Sözü Maggie Anton’un, Raşi’nin Kızları kitabına getirmek istiyorum:
Yazarını tanımıyordum, Raşi’nin tarihsel kimliği hakkında hiçbir bilgim yoktu, ancak kitabın Gözlem Yayınları’ndan Estreya Seval Vali’nin çevirisiyle yayımlanmış olması, bir an önce satın almamı sağladı. Romanı büyük bir keyifle okurken, doğrusu yanılmadığıma sevindim.
Raşi’nin Kızları’nı bir roman olarak ele aldığımızda, olay örgüsü, kahramanları, zaman ve mekân kullanımı, betimlemeleri bana göre oldukça başarılı. Romanın konusu 1068 -1077 yılları arasında Fransa’da geçiyor. Yazar, o dönem insanını duygu, düşünce ve yaklaşımları ile ete kemiğe büründürürken, bizi de onların heyecanına ortak ediyor. Kuşkusuz bu söylediklerim iyi bir romanın üstümüzde bıraktığı ya da bırakması gerektiği olumlu etkilerdir.

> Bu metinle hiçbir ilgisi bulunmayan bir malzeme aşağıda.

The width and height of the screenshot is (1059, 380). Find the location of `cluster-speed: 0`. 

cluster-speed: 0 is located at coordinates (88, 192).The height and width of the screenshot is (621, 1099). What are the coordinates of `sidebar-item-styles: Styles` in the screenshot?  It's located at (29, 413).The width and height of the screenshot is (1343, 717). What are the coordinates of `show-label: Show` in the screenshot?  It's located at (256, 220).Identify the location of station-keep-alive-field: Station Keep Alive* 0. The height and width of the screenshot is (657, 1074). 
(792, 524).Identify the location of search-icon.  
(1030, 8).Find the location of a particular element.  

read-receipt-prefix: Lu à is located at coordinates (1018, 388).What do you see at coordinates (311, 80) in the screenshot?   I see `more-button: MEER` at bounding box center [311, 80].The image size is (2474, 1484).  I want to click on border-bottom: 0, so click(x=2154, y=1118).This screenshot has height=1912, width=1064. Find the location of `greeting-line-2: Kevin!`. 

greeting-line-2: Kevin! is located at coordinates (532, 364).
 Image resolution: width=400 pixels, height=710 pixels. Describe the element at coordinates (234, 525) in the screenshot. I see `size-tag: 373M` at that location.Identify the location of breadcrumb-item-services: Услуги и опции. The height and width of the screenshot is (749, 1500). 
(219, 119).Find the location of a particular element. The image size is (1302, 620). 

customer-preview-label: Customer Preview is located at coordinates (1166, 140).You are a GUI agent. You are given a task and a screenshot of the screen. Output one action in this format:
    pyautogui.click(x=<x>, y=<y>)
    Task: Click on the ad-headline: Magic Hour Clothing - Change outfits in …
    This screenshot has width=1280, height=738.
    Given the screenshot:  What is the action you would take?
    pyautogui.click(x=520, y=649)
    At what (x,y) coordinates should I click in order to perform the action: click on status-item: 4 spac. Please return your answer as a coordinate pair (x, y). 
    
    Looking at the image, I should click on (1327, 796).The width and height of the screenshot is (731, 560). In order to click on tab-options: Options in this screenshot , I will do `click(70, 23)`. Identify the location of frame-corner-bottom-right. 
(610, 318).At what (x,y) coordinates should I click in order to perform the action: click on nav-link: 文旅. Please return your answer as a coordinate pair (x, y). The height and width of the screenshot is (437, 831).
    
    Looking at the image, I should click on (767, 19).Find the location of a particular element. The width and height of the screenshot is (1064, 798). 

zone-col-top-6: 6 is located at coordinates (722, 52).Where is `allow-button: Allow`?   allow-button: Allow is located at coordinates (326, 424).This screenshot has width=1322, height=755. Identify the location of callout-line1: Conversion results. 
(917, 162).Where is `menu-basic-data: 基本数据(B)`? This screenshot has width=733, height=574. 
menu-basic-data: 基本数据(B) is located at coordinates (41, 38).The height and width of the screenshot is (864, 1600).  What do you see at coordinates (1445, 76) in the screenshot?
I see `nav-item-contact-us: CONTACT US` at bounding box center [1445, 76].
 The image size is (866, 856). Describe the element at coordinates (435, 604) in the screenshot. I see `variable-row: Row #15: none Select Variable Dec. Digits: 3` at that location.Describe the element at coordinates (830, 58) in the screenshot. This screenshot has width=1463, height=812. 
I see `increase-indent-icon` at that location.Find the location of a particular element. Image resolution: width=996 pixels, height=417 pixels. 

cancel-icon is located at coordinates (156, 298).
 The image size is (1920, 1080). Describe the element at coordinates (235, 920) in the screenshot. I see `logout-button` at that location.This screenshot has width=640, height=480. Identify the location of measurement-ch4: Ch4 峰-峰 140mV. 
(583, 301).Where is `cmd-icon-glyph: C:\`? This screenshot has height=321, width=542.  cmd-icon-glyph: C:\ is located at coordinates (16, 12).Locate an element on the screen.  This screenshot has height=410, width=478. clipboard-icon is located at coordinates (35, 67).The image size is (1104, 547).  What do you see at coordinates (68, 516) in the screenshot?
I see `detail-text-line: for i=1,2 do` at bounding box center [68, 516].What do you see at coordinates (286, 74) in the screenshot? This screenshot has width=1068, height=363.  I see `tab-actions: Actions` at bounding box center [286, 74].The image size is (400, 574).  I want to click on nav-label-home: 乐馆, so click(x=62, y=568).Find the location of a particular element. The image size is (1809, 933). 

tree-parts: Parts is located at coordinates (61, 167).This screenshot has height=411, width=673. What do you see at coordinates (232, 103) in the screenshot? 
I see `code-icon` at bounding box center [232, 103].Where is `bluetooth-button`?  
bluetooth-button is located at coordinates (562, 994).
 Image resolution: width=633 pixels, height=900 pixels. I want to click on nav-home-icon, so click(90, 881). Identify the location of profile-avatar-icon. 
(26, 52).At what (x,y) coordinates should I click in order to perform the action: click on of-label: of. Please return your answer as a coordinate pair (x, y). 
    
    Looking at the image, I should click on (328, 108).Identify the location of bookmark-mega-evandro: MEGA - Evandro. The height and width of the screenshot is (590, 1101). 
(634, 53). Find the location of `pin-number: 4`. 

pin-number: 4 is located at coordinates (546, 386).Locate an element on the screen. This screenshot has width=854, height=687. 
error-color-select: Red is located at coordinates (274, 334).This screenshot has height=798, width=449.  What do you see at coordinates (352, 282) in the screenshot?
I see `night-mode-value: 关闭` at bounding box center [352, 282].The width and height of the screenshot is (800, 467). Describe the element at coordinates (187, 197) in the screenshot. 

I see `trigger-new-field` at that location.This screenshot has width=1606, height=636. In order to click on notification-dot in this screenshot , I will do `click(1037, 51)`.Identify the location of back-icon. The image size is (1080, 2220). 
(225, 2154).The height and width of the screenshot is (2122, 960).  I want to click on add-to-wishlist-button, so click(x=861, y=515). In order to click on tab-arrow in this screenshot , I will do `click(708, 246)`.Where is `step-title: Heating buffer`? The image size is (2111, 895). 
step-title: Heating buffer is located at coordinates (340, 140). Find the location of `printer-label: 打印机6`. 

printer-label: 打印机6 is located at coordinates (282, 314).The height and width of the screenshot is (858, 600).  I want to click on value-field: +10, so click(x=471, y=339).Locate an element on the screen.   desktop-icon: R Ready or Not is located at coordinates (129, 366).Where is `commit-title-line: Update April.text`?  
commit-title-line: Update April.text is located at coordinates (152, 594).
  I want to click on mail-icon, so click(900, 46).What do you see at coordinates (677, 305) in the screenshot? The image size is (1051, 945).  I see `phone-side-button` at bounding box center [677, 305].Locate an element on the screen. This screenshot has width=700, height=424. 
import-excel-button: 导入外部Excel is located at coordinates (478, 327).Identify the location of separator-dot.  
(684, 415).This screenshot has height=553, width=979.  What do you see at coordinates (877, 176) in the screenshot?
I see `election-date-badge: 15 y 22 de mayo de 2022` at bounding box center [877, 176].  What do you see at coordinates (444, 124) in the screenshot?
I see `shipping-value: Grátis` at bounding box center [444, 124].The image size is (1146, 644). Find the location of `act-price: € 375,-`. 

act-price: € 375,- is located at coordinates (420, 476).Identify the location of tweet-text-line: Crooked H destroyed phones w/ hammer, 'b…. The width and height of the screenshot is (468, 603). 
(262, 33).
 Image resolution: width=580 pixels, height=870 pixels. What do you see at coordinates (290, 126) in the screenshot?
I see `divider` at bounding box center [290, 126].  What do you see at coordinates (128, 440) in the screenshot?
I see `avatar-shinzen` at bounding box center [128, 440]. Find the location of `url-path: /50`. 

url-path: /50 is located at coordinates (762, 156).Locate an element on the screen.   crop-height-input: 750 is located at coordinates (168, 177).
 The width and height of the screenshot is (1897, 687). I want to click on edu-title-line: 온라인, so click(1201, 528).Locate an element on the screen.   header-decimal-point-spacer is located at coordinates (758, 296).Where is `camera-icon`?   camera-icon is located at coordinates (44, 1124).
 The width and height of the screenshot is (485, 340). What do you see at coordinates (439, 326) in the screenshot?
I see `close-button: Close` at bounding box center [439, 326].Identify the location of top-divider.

Asıl üstünde durmak istediğim yazarın, gelenekleri, dinsel kuralları, doğumdan ölüme günlük uygulamaları içinde, Ortaçağ Fransa’sındaki Yahudi yaşamını, romanın örgüsü içinde ele alarak işlemiş olmasıdır. Tora’dan Talmud’a, Gemara’dan Mişna’ya olay akışı içindeki alıntılar ve yorumlarla, okuyucunun bilgi dağarcığını zenginleştiriyor. Günümüzde her ne kadar kitapta yer alan dinsel uygulamaların ve geleneklerin bazılarından uzaklaşmış görünsek de, bu temel bilgiler birçoğumuzun belleğinde her zaman yer edecektir. Kitabın sayfalarını çevirirken, zaman zaman kendimi bir Talmud öğrencisi gibi duyumsadım.
Raşi’nin Kızları, düşsel bir roman da olsa, Maggie Anton Salamon ben Isaac gerçekliğinde, öncelikle Yoheved ve Miriam karakterlerini öne çıkarıyor. Onların dışında romandaki tüm karakterler de başarılı bir şekilde yer alıyorlar. Yahudi kadını, günlük yaşam içinde, her dönemde ailenin temel direği olmasına karşın, Yahudilik, onların dinsel uygulamalarında kimi kısıtlamalar getirmektedir. Anton bu kitabında, büyük din düşünürlerinin kimi görüşlerine sığınıp, bu öğretilerin uygulamalarıyla ilgili, Yoheved’in kişiliğinde yeni bakış açıları ve yaklaşımlar geliştiriyor.
Raşi’nin Kızları, öncelikle bir roman! Bu yüzden edebiyatseverlerin dışında da, içinde yer alan dinsel görüşler ve yorumlar üstüne, kendini yeterli görenlerin tartışabileceği onlarca konu vardır; ama kendi payıma yalnızca şunu söyleyebilirim:
Ben bu kitabı sevdim, keyifle okudum!